* BEGIN Data extract *

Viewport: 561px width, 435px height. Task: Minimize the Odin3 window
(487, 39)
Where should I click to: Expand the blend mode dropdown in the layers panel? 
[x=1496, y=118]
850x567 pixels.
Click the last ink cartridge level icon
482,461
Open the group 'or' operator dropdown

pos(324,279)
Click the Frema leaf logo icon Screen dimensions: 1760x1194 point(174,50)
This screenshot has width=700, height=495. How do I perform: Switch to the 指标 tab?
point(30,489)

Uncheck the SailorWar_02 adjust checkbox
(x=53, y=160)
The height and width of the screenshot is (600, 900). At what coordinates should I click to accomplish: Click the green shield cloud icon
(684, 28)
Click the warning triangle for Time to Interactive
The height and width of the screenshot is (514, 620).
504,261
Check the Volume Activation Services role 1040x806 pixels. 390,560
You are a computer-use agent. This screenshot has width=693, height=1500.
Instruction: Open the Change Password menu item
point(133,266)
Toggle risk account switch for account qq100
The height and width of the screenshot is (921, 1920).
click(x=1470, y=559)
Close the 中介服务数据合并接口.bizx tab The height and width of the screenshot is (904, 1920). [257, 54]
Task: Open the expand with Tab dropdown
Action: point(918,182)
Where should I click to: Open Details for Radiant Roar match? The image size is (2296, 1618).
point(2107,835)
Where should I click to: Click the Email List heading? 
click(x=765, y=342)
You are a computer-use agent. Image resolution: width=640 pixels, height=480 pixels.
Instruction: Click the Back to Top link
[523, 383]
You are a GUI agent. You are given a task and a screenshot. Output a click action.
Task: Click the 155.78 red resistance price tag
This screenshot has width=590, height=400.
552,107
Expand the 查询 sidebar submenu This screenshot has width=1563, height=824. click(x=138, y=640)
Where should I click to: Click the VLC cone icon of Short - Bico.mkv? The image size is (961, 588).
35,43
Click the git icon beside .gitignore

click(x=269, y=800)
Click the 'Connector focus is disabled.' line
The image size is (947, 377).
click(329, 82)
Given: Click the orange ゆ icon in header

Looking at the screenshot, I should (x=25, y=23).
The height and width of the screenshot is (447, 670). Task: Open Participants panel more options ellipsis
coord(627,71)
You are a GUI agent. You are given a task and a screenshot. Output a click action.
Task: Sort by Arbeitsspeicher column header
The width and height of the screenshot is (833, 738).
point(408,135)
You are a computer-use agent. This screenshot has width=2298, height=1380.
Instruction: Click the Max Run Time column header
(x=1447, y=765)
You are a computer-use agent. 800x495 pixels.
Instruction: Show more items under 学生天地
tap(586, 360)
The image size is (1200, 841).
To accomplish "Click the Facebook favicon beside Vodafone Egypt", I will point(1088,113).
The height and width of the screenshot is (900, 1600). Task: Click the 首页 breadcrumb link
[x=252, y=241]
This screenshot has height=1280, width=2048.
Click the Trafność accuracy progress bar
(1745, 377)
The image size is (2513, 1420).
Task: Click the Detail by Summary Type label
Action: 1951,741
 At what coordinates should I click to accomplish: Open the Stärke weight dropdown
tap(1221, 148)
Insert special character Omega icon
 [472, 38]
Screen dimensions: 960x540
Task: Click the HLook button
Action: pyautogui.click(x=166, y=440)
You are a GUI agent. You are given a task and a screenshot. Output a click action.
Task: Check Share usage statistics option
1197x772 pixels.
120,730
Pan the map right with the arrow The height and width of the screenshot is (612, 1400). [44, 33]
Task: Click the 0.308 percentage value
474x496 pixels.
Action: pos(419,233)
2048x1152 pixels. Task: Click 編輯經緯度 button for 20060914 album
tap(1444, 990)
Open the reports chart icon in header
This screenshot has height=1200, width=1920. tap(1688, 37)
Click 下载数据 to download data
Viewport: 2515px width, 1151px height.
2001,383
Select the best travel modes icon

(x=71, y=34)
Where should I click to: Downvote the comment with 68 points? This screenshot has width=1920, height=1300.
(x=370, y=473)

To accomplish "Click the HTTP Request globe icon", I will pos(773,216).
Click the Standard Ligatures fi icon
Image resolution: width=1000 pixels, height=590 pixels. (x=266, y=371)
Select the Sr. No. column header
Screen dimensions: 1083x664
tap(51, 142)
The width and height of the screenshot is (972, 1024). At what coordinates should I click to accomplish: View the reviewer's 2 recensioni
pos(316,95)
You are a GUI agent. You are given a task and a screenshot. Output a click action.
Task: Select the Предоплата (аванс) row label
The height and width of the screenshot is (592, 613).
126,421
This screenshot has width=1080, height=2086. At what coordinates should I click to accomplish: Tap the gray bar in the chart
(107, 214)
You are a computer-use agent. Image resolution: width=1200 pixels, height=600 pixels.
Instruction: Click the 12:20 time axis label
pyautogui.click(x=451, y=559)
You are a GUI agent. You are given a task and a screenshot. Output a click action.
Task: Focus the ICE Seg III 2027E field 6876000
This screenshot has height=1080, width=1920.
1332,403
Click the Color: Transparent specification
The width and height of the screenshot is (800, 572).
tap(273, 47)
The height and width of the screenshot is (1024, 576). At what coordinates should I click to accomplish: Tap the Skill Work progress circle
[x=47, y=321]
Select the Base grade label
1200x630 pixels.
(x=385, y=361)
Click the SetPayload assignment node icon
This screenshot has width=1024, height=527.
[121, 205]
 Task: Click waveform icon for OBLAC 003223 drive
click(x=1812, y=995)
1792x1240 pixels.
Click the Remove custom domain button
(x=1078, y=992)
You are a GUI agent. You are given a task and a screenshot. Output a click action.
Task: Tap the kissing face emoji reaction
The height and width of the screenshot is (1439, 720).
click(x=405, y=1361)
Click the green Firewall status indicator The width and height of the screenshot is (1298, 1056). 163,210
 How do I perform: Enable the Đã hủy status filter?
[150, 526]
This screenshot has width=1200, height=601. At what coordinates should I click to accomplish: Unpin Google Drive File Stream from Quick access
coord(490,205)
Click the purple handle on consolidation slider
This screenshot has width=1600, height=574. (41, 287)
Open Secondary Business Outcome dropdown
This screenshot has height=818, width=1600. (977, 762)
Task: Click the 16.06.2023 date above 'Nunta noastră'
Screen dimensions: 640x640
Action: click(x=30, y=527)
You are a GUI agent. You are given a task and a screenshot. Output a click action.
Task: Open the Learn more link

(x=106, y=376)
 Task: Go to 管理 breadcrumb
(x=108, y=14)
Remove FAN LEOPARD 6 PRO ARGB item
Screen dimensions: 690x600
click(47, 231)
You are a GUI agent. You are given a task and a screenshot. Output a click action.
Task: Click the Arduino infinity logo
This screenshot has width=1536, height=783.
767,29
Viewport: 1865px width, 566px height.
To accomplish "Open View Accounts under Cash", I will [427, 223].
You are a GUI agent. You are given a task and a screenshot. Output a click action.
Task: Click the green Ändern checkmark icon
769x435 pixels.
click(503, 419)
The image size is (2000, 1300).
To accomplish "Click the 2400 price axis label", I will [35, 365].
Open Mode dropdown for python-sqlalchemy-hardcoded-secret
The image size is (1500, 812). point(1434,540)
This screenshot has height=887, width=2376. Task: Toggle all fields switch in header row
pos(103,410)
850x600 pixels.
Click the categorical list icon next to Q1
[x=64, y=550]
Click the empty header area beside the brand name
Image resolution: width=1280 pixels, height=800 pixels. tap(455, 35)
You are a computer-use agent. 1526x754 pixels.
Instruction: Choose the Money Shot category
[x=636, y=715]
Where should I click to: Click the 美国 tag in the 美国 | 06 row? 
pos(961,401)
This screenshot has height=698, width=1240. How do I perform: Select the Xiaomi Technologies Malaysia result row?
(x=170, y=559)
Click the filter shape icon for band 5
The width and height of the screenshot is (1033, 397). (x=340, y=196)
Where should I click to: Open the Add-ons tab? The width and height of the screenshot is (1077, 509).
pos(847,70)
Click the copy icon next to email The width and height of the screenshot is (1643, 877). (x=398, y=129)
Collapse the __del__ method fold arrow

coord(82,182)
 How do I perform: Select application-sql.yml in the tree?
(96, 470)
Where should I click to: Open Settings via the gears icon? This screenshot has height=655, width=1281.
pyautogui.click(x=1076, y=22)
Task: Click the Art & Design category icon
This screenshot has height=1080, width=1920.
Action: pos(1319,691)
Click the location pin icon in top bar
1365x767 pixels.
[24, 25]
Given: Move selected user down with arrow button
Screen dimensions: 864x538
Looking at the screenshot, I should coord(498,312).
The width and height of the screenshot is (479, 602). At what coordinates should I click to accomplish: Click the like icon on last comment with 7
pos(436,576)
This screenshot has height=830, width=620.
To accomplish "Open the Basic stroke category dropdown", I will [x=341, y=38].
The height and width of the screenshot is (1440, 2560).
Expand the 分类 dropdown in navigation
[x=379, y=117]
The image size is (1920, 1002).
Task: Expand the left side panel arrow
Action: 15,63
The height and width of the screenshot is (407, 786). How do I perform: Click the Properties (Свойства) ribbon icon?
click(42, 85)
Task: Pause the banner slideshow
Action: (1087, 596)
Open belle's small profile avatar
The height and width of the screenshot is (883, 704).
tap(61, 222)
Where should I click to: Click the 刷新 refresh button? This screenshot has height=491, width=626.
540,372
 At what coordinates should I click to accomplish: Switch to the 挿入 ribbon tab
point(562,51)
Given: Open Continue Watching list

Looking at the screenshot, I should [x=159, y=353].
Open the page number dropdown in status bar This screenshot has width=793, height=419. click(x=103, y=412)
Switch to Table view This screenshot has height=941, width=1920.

* END Data extract *

Going from the beginning of the data and stopping after the line that has "Click the Frema", write those lines out again with "Minimize" switched to "Maximize" and everything else left the same.

Viewport: 561px width, 435px height. Task: Maximize the Odin3 window
(487, 39)
Where should I click to: Expand the blend mode dropdown in the layers panel? 
[x=1496, y=118]
850x567 pixels.
Click the last ink cartridge level icon
482,461
Open the group 'or' operator dropdown

pos(324,279)
Click the Frema leaf logo icon Screen dimensions: 1760x1194 point(174,50)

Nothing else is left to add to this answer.